藤原兼雅:1145-1200 太政大臣藤原忠雅の子。極官は従一位・左大臣。妻は清盛の次女。藤原北家花山院家。花山院左大臣と号す。

藤原基実:11431166 関白藤原忠通の嫡子。妻は清盛長女の盛子。14歳で正二位・右大臣。15歳で関白。極官は正二位・左大臣。六条天皇の摂政となった翌年24歳で死去。死後贈正一位太政大臣。基実死後は摂関家の所領は妻盛子の管轄に。

藤原基通:11601233 基実の長男。妻は清盛六女の完子。本来摂関家嫡流であったが父基実が急死したため、若年(7歳)の基通は摂関家家督を継げず、父の異母弟の基房が継承し後白河院と連携。清盛のクーデタで院政が停止されると内大臣・関白となり安徳即位とともに摂政となる。清盛死後は後白河院に接近し院の近臣として活動。普賢寺関白が通称。

藤原隆房:11481209 後白河院近臣の権大納言隆季の長男。父隆季が平清盛とも親しく平家政権のもとで権大納言・大宰権帥となった関係で、清盛の娘を正妻とした。一方後白河院近臣の高階泰経の娘も妻としたことから平氏滅亡後も院近臣として活躍。正二位・権大納言に至る。四条隆房、冷泉隆房とも呼ばれる。
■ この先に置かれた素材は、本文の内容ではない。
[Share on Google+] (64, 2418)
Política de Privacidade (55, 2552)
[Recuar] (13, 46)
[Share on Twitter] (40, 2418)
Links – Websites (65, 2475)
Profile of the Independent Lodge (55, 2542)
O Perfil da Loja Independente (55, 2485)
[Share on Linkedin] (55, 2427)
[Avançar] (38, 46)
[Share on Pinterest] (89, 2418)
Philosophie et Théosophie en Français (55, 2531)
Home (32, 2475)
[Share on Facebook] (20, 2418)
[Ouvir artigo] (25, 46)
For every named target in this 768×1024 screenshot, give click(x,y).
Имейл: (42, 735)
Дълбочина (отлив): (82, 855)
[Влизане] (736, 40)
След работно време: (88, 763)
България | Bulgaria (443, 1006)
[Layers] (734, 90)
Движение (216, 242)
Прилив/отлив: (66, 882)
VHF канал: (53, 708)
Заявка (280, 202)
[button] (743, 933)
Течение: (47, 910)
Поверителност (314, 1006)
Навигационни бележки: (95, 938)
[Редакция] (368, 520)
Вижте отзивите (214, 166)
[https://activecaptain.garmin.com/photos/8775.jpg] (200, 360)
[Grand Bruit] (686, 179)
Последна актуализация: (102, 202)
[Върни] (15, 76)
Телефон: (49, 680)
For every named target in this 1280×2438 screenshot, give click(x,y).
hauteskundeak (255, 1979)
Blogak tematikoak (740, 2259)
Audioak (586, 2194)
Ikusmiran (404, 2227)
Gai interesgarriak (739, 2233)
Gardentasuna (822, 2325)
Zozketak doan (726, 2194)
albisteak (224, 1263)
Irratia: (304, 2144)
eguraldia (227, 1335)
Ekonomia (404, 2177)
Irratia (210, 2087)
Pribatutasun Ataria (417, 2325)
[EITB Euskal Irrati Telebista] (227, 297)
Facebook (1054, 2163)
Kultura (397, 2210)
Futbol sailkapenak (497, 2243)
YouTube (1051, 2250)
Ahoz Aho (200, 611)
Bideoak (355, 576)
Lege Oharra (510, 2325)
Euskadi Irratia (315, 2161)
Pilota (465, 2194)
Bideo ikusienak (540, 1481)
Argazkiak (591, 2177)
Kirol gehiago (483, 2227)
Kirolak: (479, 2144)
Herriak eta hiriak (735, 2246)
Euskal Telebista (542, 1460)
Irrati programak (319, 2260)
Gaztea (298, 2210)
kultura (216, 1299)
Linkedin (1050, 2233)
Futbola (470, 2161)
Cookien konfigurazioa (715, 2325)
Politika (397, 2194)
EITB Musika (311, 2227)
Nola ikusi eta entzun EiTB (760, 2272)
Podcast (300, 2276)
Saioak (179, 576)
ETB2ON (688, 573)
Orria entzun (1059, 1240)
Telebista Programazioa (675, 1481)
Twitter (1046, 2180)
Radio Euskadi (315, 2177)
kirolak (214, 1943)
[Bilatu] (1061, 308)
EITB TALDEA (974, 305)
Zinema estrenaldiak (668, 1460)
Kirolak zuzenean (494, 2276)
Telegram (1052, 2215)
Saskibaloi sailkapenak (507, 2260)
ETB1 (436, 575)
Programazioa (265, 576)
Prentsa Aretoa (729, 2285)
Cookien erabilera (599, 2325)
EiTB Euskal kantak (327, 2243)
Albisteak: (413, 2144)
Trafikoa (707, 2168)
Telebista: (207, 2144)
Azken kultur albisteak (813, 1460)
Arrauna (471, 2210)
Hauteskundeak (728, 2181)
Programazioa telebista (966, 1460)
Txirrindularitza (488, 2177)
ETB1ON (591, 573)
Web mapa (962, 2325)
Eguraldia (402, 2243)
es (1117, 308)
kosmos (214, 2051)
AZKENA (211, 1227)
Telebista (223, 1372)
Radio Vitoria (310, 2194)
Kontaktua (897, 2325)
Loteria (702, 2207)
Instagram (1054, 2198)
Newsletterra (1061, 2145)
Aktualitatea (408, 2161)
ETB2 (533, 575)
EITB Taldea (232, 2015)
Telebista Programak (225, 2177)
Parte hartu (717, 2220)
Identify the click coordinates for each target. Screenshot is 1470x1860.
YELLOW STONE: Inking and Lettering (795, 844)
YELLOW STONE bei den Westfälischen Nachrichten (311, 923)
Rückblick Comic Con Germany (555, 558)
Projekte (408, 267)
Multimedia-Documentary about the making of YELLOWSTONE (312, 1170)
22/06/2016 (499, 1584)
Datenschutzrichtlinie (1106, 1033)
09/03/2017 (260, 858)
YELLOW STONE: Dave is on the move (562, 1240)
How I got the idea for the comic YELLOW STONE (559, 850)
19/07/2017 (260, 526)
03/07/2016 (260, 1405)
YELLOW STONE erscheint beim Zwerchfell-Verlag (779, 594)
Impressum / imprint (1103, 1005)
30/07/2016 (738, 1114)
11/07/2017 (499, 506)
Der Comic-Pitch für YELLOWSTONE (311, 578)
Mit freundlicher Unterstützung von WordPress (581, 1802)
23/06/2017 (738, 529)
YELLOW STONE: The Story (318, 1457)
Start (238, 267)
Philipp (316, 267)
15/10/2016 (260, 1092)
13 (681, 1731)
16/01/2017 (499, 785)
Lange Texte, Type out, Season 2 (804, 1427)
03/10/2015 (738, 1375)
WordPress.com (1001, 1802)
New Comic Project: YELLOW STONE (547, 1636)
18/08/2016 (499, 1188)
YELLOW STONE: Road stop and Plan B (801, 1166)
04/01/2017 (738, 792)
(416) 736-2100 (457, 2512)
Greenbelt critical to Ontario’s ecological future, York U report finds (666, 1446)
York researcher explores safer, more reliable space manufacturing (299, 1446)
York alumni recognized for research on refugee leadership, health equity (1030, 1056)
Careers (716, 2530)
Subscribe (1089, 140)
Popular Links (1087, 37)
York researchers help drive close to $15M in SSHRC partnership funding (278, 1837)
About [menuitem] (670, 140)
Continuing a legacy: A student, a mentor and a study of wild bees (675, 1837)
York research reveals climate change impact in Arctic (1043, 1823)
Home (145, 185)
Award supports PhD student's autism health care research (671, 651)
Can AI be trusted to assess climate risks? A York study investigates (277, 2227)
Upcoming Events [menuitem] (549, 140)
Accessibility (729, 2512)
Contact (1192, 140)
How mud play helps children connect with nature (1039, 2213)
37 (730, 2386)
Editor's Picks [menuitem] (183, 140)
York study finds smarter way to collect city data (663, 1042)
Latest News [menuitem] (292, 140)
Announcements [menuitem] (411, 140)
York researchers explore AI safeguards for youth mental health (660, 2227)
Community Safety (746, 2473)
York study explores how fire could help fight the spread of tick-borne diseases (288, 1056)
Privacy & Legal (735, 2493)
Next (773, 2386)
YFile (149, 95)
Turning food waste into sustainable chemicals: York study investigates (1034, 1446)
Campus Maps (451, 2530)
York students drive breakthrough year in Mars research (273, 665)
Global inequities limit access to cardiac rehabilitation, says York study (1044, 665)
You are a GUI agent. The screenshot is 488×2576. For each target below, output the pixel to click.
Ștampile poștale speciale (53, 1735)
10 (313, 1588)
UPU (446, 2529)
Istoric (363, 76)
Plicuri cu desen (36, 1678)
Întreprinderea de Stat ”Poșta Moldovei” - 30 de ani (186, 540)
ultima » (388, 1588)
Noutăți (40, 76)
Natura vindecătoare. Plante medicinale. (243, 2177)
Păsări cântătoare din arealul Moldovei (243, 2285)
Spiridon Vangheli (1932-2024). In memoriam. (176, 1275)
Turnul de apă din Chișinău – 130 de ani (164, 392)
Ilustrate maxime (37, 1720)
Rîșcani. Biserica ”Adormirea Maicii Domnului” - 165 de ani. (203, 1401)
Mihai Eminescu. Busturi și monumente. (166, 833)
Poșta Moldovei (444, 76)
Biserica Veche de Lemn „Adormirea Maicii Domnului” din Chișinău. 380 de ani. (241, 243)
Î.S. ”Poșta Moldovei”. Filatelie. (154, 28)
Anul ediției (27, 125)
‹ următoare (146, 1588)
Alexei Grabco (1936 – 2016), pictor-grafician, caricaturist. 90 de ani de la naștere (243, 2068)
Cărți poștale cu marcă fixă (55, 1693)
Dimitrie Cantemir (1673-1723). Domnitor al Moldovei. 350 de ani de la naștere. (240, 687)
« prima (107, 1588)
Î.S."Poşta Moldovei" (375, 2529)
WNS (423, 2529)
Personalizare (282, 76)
藤原信隆:11261179 後白河院近臣であるとともに清盛の娘を妻として、平氏政権で従三位・修理大夫となる。娘殖子(母は藤原休子)が高倉天皇の寵愛を受け、守貞親王(後高倉院)・尊成親王(後鳥羽院)の母となる。七条修理大夫と号す。坊門家の祖であり、坊門信隆とも記される。 

<物語のあらすじ>

清盛が太政大臣に昇進した結果平家一門ともに繁盛し、嫡子重盛は内大臣で左大将、次男宗盛は中納言で右大将など、一門の公卿は16人、殿上人は30余人、諸国の受領や衛府・諸司の幹部は都合60余人。この兄弟が共に左右大将に並ぶのは奈良の聖武帝の時代に近衛府の大将が定められて後、これまで4例あったのみ。清盛の娘8人はそれぞれ有力貴族に嫁ぎ、一人は花山院の左大臣(藤原兼雅)の北の方、一人は帝の妃、一人は六条の摂政(藤原基実)の北政所、一人は普賢寺殿(藤原基通)の北の政所、一人は冷泉大納言(藤原隆房)の北の方、一人は七条修理大夫(藤原信隆)の北の方、さらに一人は法皇の女御、一人は花山院殿の上臈女房に。日本国はわずかに66か国。平家知行の国は30余か国。すでに半國を越えている。その六波羅の館の豪華で栄える様は、御所も仙洞御所も及ばぬほどであった。

  <聞きどころ>

「吾身栄花」は、平家栄華の様を歌った句だが、とても美しい句だ。冒頭、いきなり「中音」⇒「初重」で美しくかつ重々しい語りで始まり、ここで兄弟が左右大将に並ぶだけではなく多くの公卿殿上人や国司や諸衛府の官人を独占した様を歌い上げる。続いて兄弟で左右の大将を独占した例を語るに際しては、「口説」で始めて、その過去の4例を「三重」⇒「初重」⇒「中音」と高らかに美しく歌い上げ、この4例はみな摂関家であり、殿上の交わりを嫌われた人の子孫がこのような栄華を極めることは不思議なことだと、「初重」⇒「初重」で重々しくかつ美しく語る。続いて清盛の8人の娘たちの幸せを語るわけだが、ここも「口説」で入って、「中音」⇒「初重」⇒「素声」⇒「口説」と、次次と曲節を替えながら美しく語り上げる。最後に「三重」⇒「初重」で日本国の半分以上が平家知行国となり、あまたの荘園も集めて、その館が御所や仙洞御所も及ばぬほどの豪華さであったと語って終わる。

<参考>

「禿髪」の句では清盛の神聖性を示し、これが平家栄華の基礎だと言っている可能性があるが、同じことを「不思議な話」として伝えているのが、この「吾身栄花」の句の途中に挟まれている、桜町中納言の逸話ではないだろうか。かつて清盛の娘の一人を妻にするはずであった中納言藤原重教(成範・藤原信西の子)が桜町中納言と呼ばれるようになった言われとして、彼が屋敷の周りに桜を植えて吉野を恋したっていたからという話を示し、普通、桜は7日で散ってしまうのを名残を惜しんで、天照大神にお願いしたところ、この願いは聞き届けられ、桜は21日も咲きつづけたと、この説話は語る。そしてこの願いが聞き届けられたのは、「君も賢王であるので、神も神徳を輝かせた」のであろうと解説している。この君はおそらく時の高倉天皇のことを指しているのであろう。つまり唐突に挿入された桜町中納言の説話は、平清盛一族の繁栄は彼が高倉王朝を支えたことによるということを暗示しているのではないだろうか。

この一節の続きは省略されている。